CosmosDB

ProphecyWarehousePython 0.0.1+UC Dedicated Cluster Not Supported UC Standard Cluster Not Supported Livy Not Supported

The azure-cosmos-spark connector is an integration between Azure CosmosDB and Apache Spark, which allows you to read and write data from and to CosmosDB using Spark.

Installation

For Spark 3.3, connect a dependency that has the following Maven coordinates on your Databricks or OnPrem Execution Cluster:

com.azure.cosmos.spark:azure-cosmos-spark_3-3_2-12:4.18.1

For other versions of Spark, see Azure Cosmos DB OLTP Spark 3 connector.

Usage

Parameters

Parameter	Tab	Description	Default
Authentication Type	Location	How you want to authenticate. Possible values are: `Master Key`(PrimaryReadWriteKeys, SecondReadWriteKeys, PrimaryReadOnlyKeys, SecondReadWriteKeys), `Service Principle Based` To see all the additional parameters for each authentication type, see Master key authentication and Service principle based authentication.	`Master Key`
Data Source	Location	Whether the gem should load all data in the container, or return the data using a custom query.	`DB Table`
Azure Environment	Location	Azure environment of the CosmosDB account. Possible values are: `Azure`, `AzureChina`, `AzureUsGovernment`, or `AzureGermany`.	`Azure`
Custom Query	Location	Custom query to process against the CosmosDB endpoint instead of dynamically generating the query through the predicate push down. Usually it is recommended to rely on Spark's predicate push down because that generates the most efficient set of filters based on the query plan. But in Spark 3.1, there were a couple of predicates such as aggregates that cannot be pushed down yet, so the custom query is a fallback that allows you to push them into the query sent to CosmosDB. If specified, with schema inference enabled, the custom query will also be used to infer the schema.	`SELECT 1`
Schema	Properties	Schema to apply on the loaded data. In the Source gem, you can define or edit the schema visually or in JSON code. In the Target gem, you can view the schema visually or as JSON code.

Master key authentication

Parameter	Description
Account Endpoint	Account URI of your CosmosDB account.
Account Key	Account key of your CosmosDB account.
Database	Database name of your CosmosDB account.

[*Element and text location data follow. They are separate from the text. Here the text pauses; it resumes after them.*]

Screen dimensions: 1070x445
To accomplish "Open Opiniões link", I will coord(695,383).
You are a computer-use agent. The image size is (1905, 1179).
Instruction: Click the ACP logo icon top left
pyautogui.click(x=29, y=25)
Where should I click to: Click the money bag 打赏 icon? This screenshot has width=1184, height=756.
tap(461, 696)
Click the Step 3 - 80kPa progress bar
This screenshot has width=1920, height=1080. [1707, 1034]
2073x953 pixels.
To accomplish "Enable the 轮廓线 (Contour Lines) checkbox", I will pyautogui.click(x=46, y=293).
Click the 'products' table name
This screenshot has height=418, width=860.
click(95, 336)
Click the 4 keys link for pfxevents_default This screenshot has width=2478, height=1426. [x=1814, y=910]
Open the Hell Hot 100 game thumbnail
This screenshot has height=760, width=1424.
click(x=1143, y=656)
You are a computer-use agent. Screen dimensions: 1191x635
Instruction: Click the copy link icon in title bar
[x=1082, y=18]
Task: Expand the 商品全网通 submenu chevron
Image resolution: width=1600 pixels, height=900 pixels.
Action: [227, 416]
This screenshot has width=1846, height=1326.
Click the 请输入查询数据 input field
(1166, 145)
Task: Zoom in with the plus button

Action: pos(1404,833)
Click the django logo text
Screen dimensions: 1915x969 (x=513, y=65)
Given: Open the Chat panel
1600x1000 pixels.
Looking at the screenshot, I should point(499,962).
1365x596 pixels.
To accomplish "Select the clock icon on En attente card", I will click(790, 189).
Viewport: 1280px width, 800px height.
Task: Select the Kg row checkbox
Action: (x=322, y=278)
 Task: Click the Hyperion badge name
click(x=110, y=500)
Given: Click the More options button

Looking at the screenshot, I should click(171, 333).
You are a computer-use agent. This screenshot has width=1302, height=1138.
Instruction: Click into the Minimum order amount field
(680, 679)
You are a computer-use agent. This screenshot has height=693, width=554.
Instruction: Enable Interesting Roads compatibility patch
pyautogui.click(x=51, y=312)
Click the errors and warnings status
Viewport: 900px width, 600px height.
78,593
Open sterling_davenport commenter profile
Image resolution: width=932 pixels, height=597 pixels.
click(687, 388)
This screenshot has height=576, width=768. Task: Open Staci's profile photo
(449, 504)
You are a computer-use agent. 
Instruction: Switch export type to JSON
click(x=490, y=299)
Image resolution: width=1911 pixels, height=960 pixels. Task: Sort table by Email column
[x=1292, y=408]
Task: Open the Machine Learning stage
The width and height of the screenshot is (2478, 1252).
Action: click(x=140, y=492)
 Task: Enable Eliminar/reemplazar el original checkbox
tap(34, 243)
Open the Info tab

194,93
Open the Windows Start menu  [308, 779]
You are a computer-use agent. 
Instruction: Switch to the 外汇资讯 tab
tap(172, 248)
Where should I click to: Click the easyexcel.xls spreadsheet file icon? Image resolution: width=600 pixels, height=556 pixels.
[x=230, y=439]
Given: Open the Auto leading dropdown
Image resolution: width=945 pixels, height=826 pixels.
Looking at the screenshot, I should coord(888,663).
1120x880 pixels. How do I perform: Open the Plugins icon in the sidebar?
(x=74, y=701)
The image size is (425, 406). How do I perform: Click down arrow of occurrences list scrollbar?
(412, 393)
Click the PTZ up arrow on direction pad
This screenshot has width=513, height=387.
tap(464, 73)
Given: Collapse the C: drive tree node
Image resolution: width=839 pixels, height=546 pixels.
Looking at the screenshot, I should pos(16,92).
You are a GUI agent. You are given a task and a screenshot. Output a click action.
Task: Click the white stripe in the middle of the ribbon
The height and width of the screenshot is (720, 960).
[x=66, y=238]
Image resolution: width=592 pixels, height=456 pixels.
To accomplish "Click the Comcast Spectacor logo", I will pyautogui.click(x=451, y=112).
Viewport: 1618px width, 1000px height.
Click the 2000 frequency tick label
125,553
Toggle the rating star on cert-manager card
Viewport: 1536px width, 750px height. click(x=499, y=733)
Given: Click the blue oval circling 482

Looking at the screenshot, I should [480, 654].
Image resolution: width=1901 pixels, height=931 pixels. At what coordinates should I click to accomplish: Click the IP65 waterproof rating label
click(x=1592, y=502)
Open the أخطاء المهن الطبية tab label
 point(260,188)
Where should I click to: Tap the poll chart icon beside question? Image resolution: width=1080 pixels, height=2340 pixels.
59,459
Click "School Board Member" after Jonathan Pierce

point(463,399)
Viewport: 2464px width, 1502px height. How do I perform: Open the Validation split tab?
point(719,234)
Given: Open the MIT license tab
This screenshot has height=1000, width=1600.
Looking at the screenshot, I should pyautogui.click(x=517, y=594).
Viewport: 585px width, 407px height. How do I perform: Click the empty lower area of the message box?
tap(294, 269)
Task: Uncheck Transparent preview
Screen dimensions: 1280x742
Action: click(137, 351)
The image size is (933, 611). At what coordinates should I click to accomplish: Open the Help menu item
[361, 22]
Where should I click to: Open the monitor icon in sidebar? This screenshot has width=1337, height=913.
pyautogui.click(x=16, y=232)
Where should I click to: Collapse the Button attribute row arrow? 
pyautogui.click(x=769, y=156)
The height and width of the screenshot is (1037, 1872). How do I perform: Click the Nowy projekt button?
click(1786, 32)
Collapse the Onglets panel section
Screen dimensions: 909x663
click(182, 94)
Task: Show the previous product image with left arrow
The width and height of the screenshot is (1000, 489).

Service principle based authentication

Parameter	Description
Subscription Id	Subscription Id of your CosmosDB account.
Tenant Id	Tenant Id of your CosmosDB account.
Resource Group Name	Resource group of your CosmosDB account.
Client Id	Client Id, or Application Id of your service principle.
Client Secret	Client secret, or password of your service principle.

Source

The Source gem reads data from CosmosDB and allows you to optionally specify the following additional properties.

Source properties

Properties	Description	Default
Description	Description of your dataset.	None
Enable Infer Schema	Whether the Source gem should load all data in the container. If not, the Source gem returns the data using a custom query.	true
Application name	Name of your application.	None
Inclusion Mode	Determines whether to serialize or skip null and default values to JSON. Possible values are: - `Always`, which means the Source gem should create JSON properties for null and default values - `NonNull`, which means the Source gem does not create JSON properties for null values - `NonEmpty`, which means the Source gem does not create JSON properties for empty values	`Always`
DateTime Conversion Mode	How to convert your DateTime values. Possible values are: - `Default`, which means to convert `java.sql.Date/java.time.LocalDate` to `EpochDay`, and `java.sql.Timestamp/java.time.Instant` to `MicrosecondsFromEpoch`. - `AlwaysEpochMilliseconds`, which means to convert `java.sql.Date`, `java.time.LocalDate`, and `java.sql.Timestamp and java.time.Instant` to `MillisecondsFromEpoch`. - `AlwaysEpochMillisecondsWithSystemDefaultTimezone`, which means to convert like `AlwaysEpochMilliseconds`, but to also assume the System default timezone.	`Default`
Schema Conversion Mode	How your document contains an attribute that does not map to the schema type. Possible values are: - `Relaxed`, which uses a null value - `Strict`, which throws an exception	`Relaxed`
Partitioning Strategy	Partitioning strategy to use. Possible values are: `Default`, `Custom`, `Restrictive` or `Aggressive`	`Default`
Preferred Regions List	List of regions you prefer.	None
Disable Tcp Connection Endpoint Rediscovery	Whether to disable TCP connection endpoint rediscovery. You should disable TCP connection endpoint rediscovery when using custom domain names with private endpoints in a custom Spark environment. When using Azure Databricks or Azure Synapse as Spark runtime it should never be required to disable endpoint rediscovery.	false
Allow Invalid JSON With Duplicate JSON Properties	Whether the CosmosDB Java SDK and Spark connector fails when the Source gem reads JSON documents that contain JSON objects with multiple properties of the same name.	false
Partitioning Targeted Count	Ideal number of partitions to use. If you have a custom strategy, the Spark Connector uses this value.	None
Partitioning Feed Range Filter	Scopes the query to a single logical CosmosDB partition, or a subset of logical partitions. The Source gem modifies the partitioning strategy to only create partitions for the scoped logical partitions. This property reduces the necessary Spark tasks and partitions.	None
Use Gateway Mode	Whether to use gateway mode for the client operations.	false
Force Eventual Consistency	Whether to make the client use eventual consistency for read operations instead of using the default account level consistency.	true
Max Item Count	Maximum number of documents to return for a single query or change feed request. Consider increasing this value only for average document sizes significantly smaller than 1KB, or when projection reduces the number of properties selected in queries significantly, such as only selecting `id` of documents.	`1000`
Max Integrated Staleness in MS	Maximum staleness window in milliseconds for the point read or query request results in the integrated cache when using the dedicated gateway. To learn more, see MaxIntegratedCacheStaleness.	None

Throughput control configs

Having throughput controls help isolate the performance needs of applications running against a container by limiting the amount of request units a Spark client consumes.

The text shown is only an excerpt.